Die Prüferin und ihr folgend der Antragsgegner versagten die Steuerfreiheit für alle an die 13 Abnehmer ausgeführten Lieferungen und erhöhten die steuerpflichtigen Umsätze zu 16 % um 212.146 € (2005) und 274.590 € (2006) und zu 19 % um 320.353 (2007). Gegen die geänderten Umsatzsteuerbescheide legte der Antragsteller Einspruch ein, der noch nicht beschieden ist, und beantragte zugleich die Aussetzung der Vollziehung, die der Antragsgegner ablehnte.

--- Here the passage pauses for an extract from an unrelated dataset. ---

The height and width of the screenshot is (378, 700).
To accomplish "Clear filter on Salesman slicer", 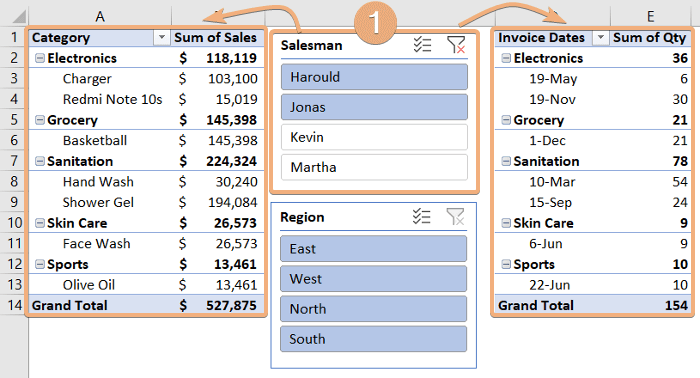I will [x=456, y=45].
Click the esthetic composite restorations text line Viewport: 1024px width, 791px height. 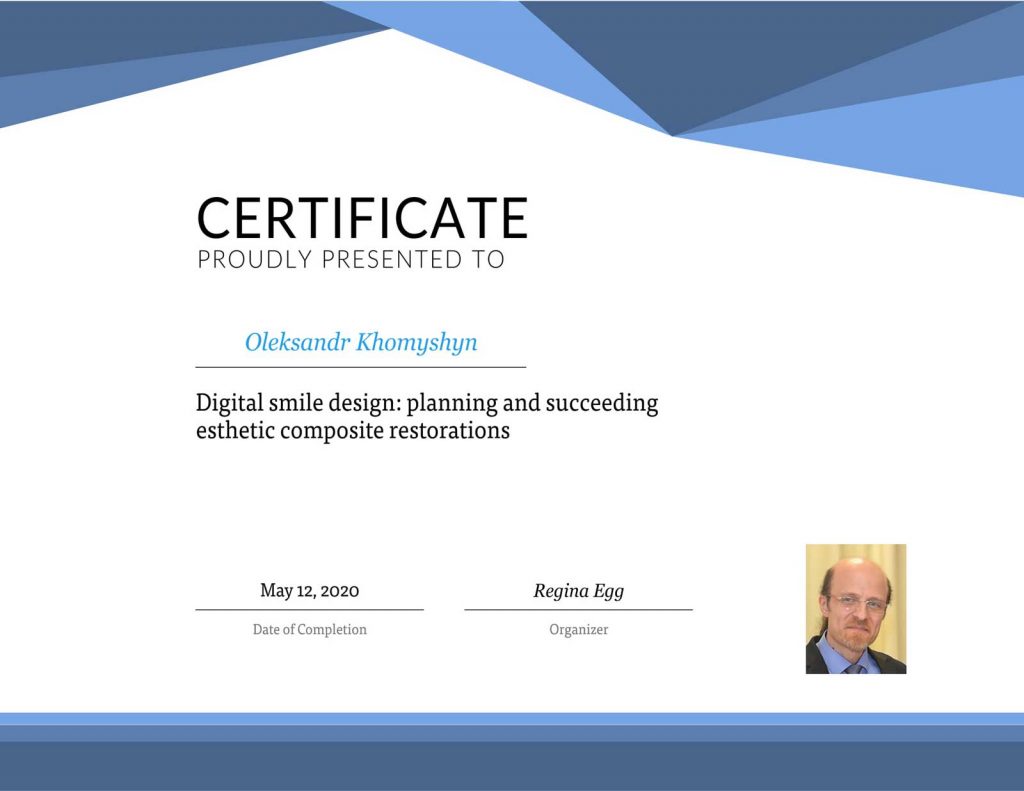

Der Antragsteller macht geltend, der Antragsgegner habe zu Unrecht alle Umsätze in das Drittland der Umsatzsteuer unterworfen, da er nicht einmal 5 % aller 1.185 Rechnungen an Drittlandsabnehmer überprüft habe. Dieser Prozentsatz sei nicht repräsentativ, zumal unklar sei, wie viele der untersuchten Rechnungen auf welche Jahre des Prüfungszeitraums entfielen. Unter Umständen betrage der Anteil der geprüften Rechnungen auch weniger als 5 % aller Rechnungen eines Jahres.

Zudem ignoriere der Antragsgegner, dass nach der Rechtsprechung des Bundesfinanzhofs (BFH) trotz mangelhaften Buch- und/oder Belegnachweises von einer steuerfreien innergemeinschaftlichen Lieferung auszugehen sei, wenn nach objektiver Beweislage eine Lieferung in das EU-Ausland feststehe. Dies gelte analog für Ausfuhrlieferungen. Die im Streitfall gegebenen Umstände ließen auf eine tatsächliche Ausfuhr schließen. Er – der Antragsteller – habe die Ware beim Zollamt D. zur Vorbereitung der Ausfuhr vorführen lassen. Sie sei alsdann in seinem Geschäft von den Kunden abgeholt worden, die sämtlich ihren Geschäftssitz in der Ukraine, Russland oder Kasachstan hätten. Es sei daher nicht plausibel, dass diese die Ware nicht ins Ausland verbracht hätten, es sei ihnen offenbar vielmehr um die Vortäuschung einer ordnungsgemäßen Verzollung gegangen.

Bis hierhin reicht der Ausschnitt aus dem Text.